Jesus’ teaching was for us to go and do the same. We can be a neighbor to anyone in need. But we can also be a neighbor to our neighbors. Literally. So try this exercise. Write down the names of the people in the eight houses that are closest to you.
Can you? If not, you’re not alone. The authors have conducted this experiment a number of times and have arrived at these results: About 10% can fill out the names of all eight of their neighbors. About 3% can name some relevant information about those neighbors. And less than 1% know any in-depth information about their neighbors.
How can this change? The first, simple step is very profound so you might want to get ready for this: get to know their names. Knowing a person’s name is a big deal. And knowing a person’s name leads to getting to know them better.

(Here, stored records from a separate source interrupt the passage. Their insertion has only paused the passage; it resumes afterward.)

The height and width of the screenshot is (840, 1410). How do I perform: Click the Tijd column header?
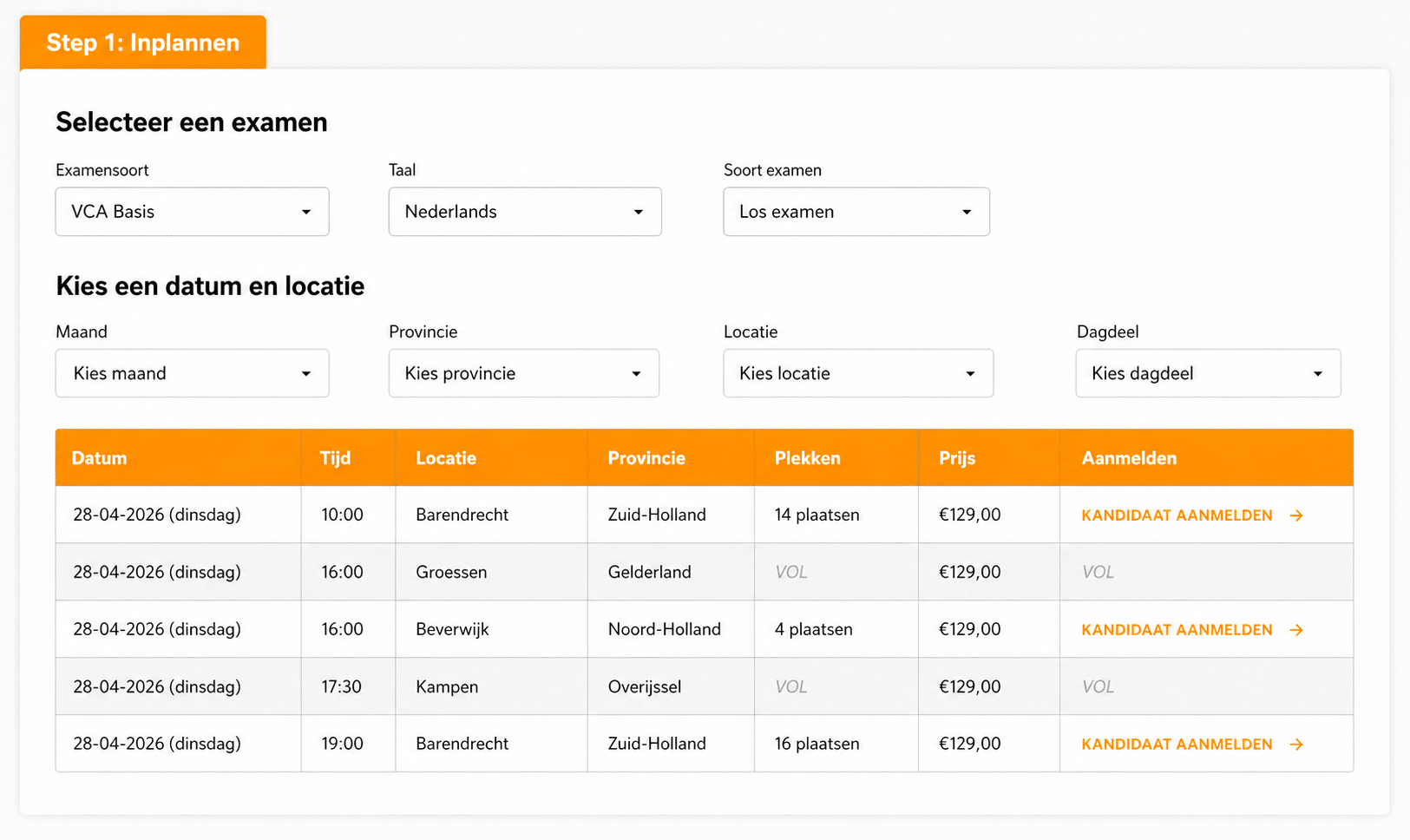click(x=335, y=458)
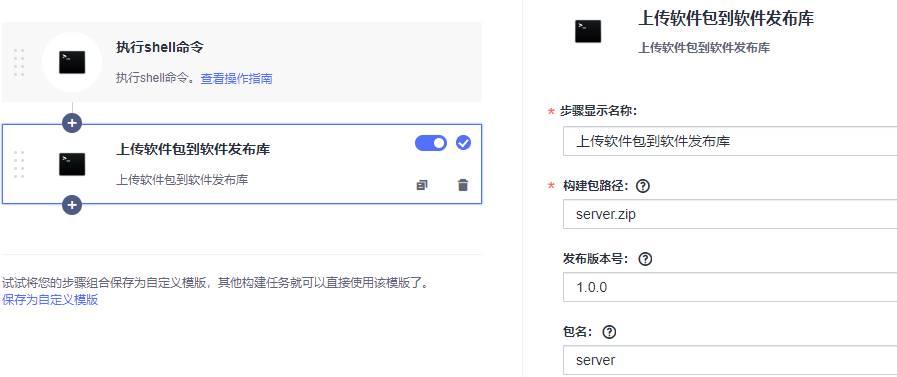Grab the drag handle of 执行shell命令 step
Image resolution: width=897 pixels, height=377 pixels.
[19, 63]
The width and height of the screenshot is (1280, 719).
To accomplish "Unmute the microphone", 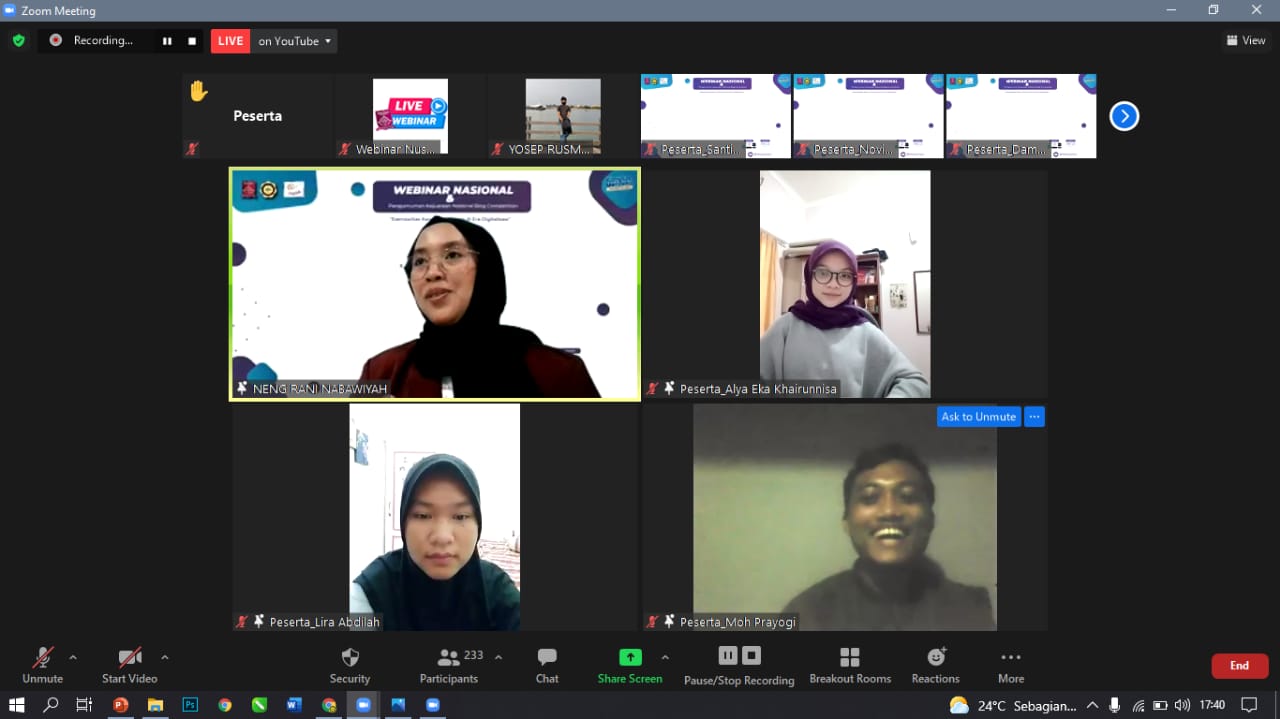I will coord(43,665).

A second step is to understand that God may have placed you right where you are because you have a neighbor wanting to find him. The Apostle Paul was teaching in Athens and was telling the crowd about the one true God. He said that God had “determined the exact places where people would live so that they might seek God, and perhaps they might reach out and find him.”
Did God pick out your house or did you? It’s an interesting thought. Regardless of how you answer that question, you have been placed in your neighborhood for a very specific reason. You are there so that when someone reaches out for God there is a handle they can grab onto.
What would it look like if everyone reading this column were to learn the names of eight neighbors? This one thing could change the world.
Question: What can you do this week to get to know one of your neighbors?